### Work request
The response must consist of the lines from the one holding "Click the antenna map icon in the toolbar" through the final line of the entries, given again exactly and without any pictures.

━━━ Working data ━━━

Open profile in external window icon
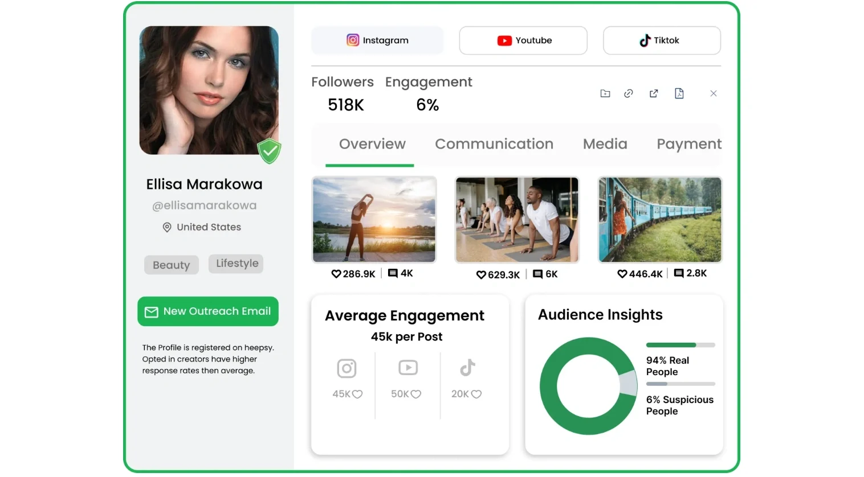 point(654,93)
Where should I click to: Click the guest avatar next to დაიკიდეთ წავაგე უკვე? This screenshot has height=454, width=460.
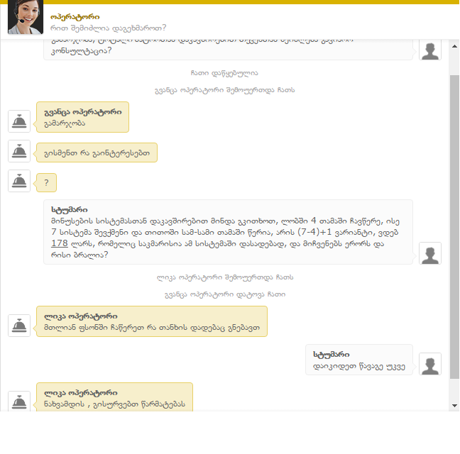[430, 364]

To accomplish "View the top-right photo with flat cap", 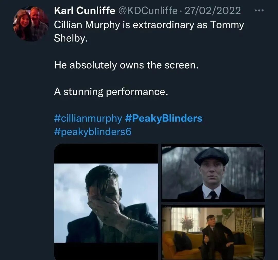I will point(213,173).
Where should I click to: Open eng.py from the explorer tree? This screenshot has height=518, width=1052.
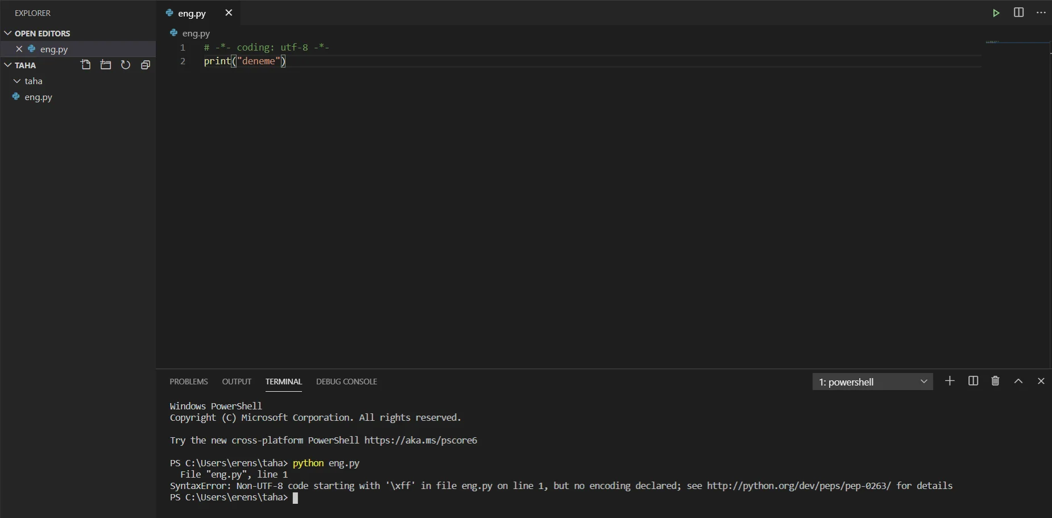point(38,97)
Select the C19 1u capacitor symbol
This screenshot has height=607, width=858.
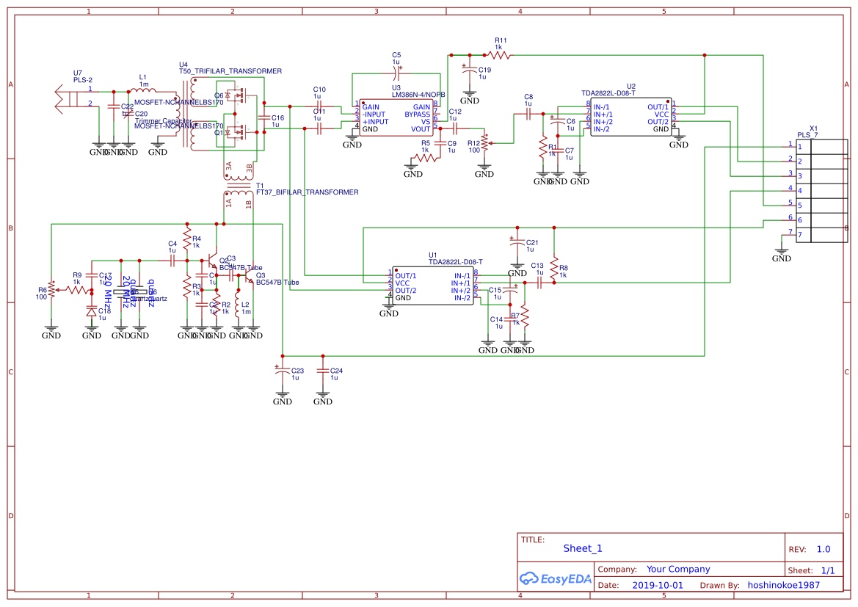[470, 73]
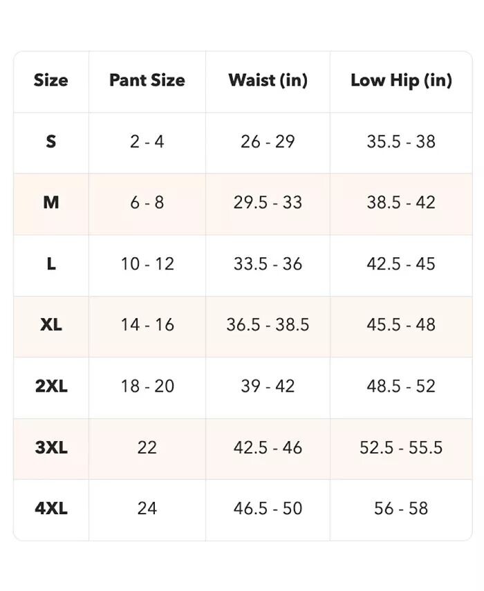This screenshot has width=484, height=591.
Task: Click the Low Hip (in) column header
Action: pyautogui.click(x=401, y=80)
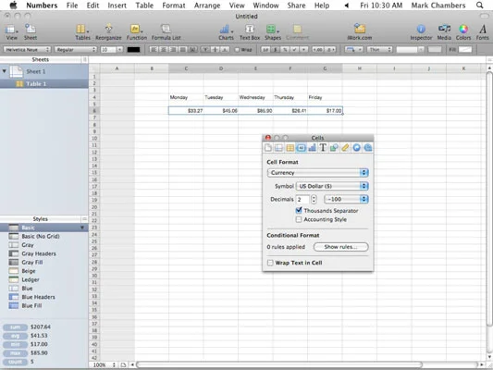Image resolution: width=493 pixels, height=370 pixels.
Task: Open the Currency cell format dropdown
Action: coord(318,173)
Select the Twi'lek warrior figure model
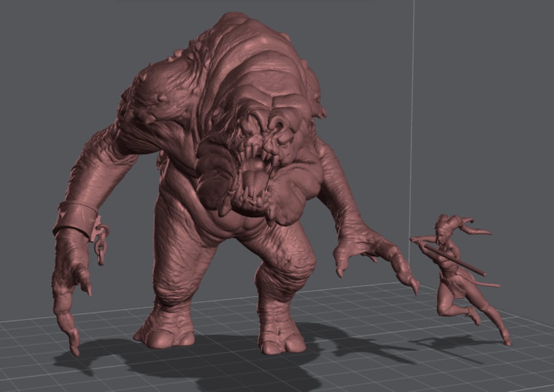554x392 pixels. point(457,267)
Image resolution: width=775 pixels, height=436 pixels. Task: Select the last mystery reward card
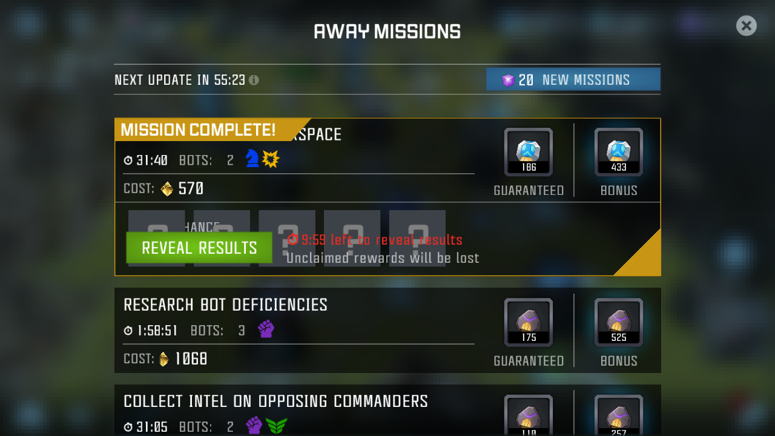click(417, 238)
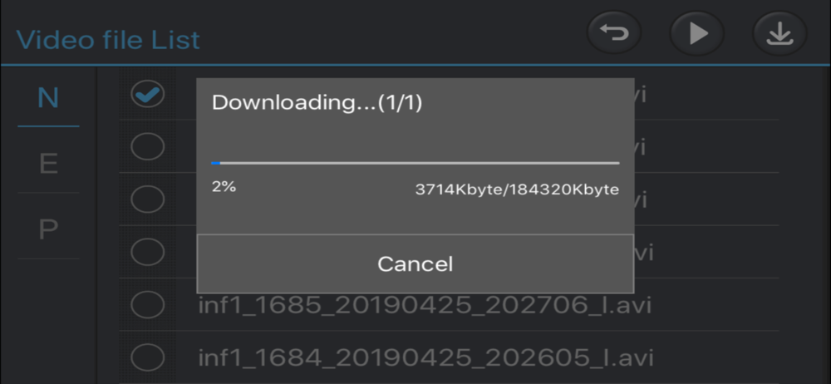This screenshot has width=831, height=384.
Task: Cancel the download
Action: [416, 264]
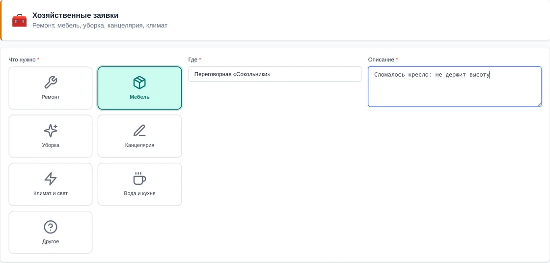The width and height of the screenshot is (550, 263).
Task: Click the lightning bolt icon for Климат и свет
Action: coord(51,179)
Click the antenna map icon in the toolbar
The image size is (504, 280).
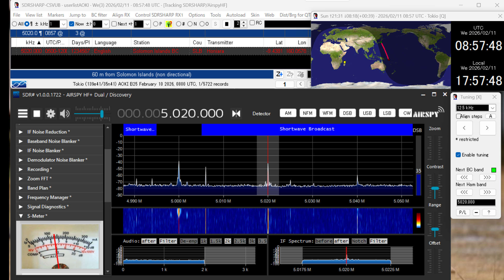click(x=169, y=24)
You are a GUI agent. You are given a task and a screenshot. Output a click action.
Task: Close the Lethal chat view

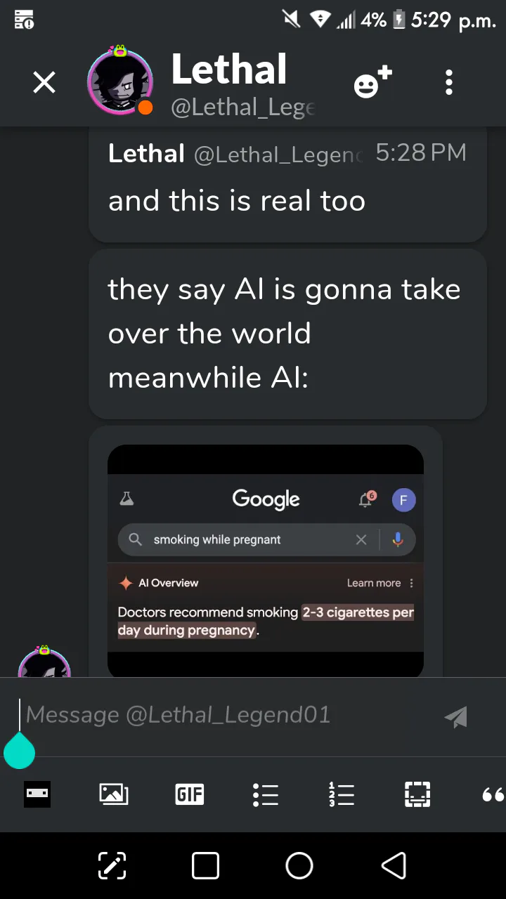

━━━

### Task answer
Click the antenna map icon in the toolbar
The image size is (504, 280).
click(x=169, y=24)
You are a GUI agent. You are given a task and a screenshot. Output a click action.
Task: Close the Lethal chat view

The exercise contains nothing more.